But solidarity with whom?

Daphne and Heaven and girls like them are invisible stakeholders and, often, they are just mentioned in passing. They have been reduced to an asterisk because they lack the financial capital to speak without the threat of revenge.

The Time’s Up Legal Fund is a lifeline for women without resources. But they only provide assistance to survivors of workplace sexual violence and harassment. Teenage abuse survivors like Daphne and Heaven are still on the outside looking in. They are not professional women. All silence isn’t the same.


The survivors in Hollywood become heroes while the black girls of Compton and the black girls living in the West End of Atlanta and the black girls in Hyde Park in Chicago are faceless and nameless.

Silence is the norm in many black families, passed from mother to daughter with the expectation that trauma is to be endured and not spoken about.

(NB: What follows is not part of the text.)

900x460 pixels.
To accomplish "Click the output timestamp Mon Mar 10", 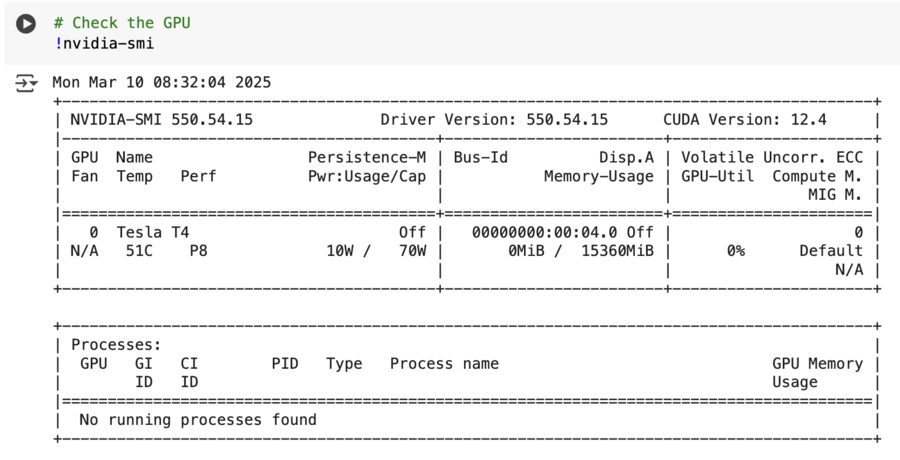I will [x=161, y=82].

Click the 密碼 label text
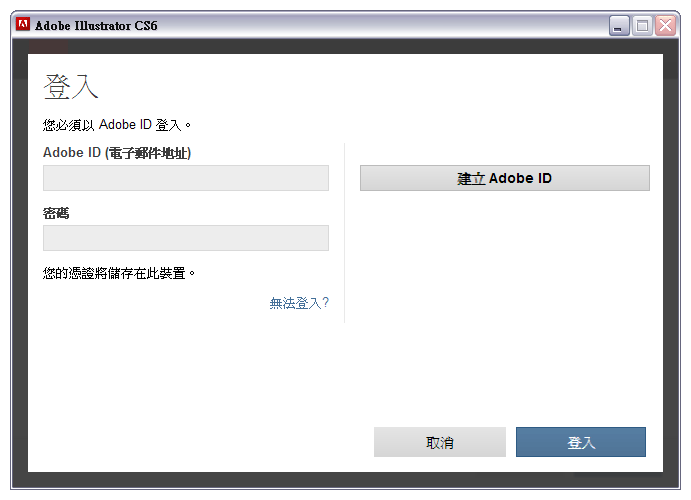pyautogui.click(x=56, y=213)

The truth is buried. I remember when I was a teenager, my mother brought home a woman she identified as “Omi.” All my mother told me was that she and Omi worked together, and Omi was going to be staying with us. She did for three days, and then she left. I never much thought about Omi again, other than reflecting on her beauty. She was Cuban, with handsome eyes and jet-black hair and a reserved way of speaking.

About 10 years after Omi left, I asked my mother what had happened to her. My mother paused and said, “She died. She was staying with us because her boss forced himself on her and she was pregnant. She died of a messy abortion.” I asked my mother why she kept this to herself for so many years. After all, I was a young teen girl and this was a powerful story about poisonous masculinity and its warped consequences; if nothing else, it was a cautionary tale. My mother replied, “Certain things you don’t talk about.”

The survivors in Hollywood become heroes while the black girls of Compton and the black girls living in the West End of Atlanta and the black girls in Hyde Park in Chicago and the black girls in the Queensbridge housing project in New York City and the black girls in Allegheny West in Philadelphia and in Cherry Hill in Baltimore and the Lower Ninth Ward in New Orleans are faceless and nameless. Their silence isn’t fearless or strategic. It is strained. The #MeToo originals have become the #MeToo props and the #MeToo ghosts.

Not long ago, actress Jane Fonda noted, “So many of the women that were assaulted by Harvey Weinstein are famous and white and everybody knows them. This has been going on a long time to black women and other women of color.” Her words felt as if someone had just taken a mirror and angled the glass toward the sun, generating a bright heat the way only truth can.

Ignoring the numbers can’t erase the impact. Native American women endure the most sexual violence, followed by black women. But the faces of #MeToo are actresses like Alyssa Milano and Rose McGowan and the multiplicity of Weinstein accusers, most of whom are white.

“The reality of seeing everyday people ― friends, neighbors, co-workers, family ― disclosing their various experiences with sexual violence has been jarring for many and enlightening for most,” Tarana Burke wrote in The Washington Post, one month before she was excluded from the Time magazine cover that honored #MeToo survivors. “I started this work with the intention of reaching young Black and Brown girls but fully believing in its potential to move the world. Some people call it a watershed moment, and there definitely feels like a shift is happening but it feels incomplete.”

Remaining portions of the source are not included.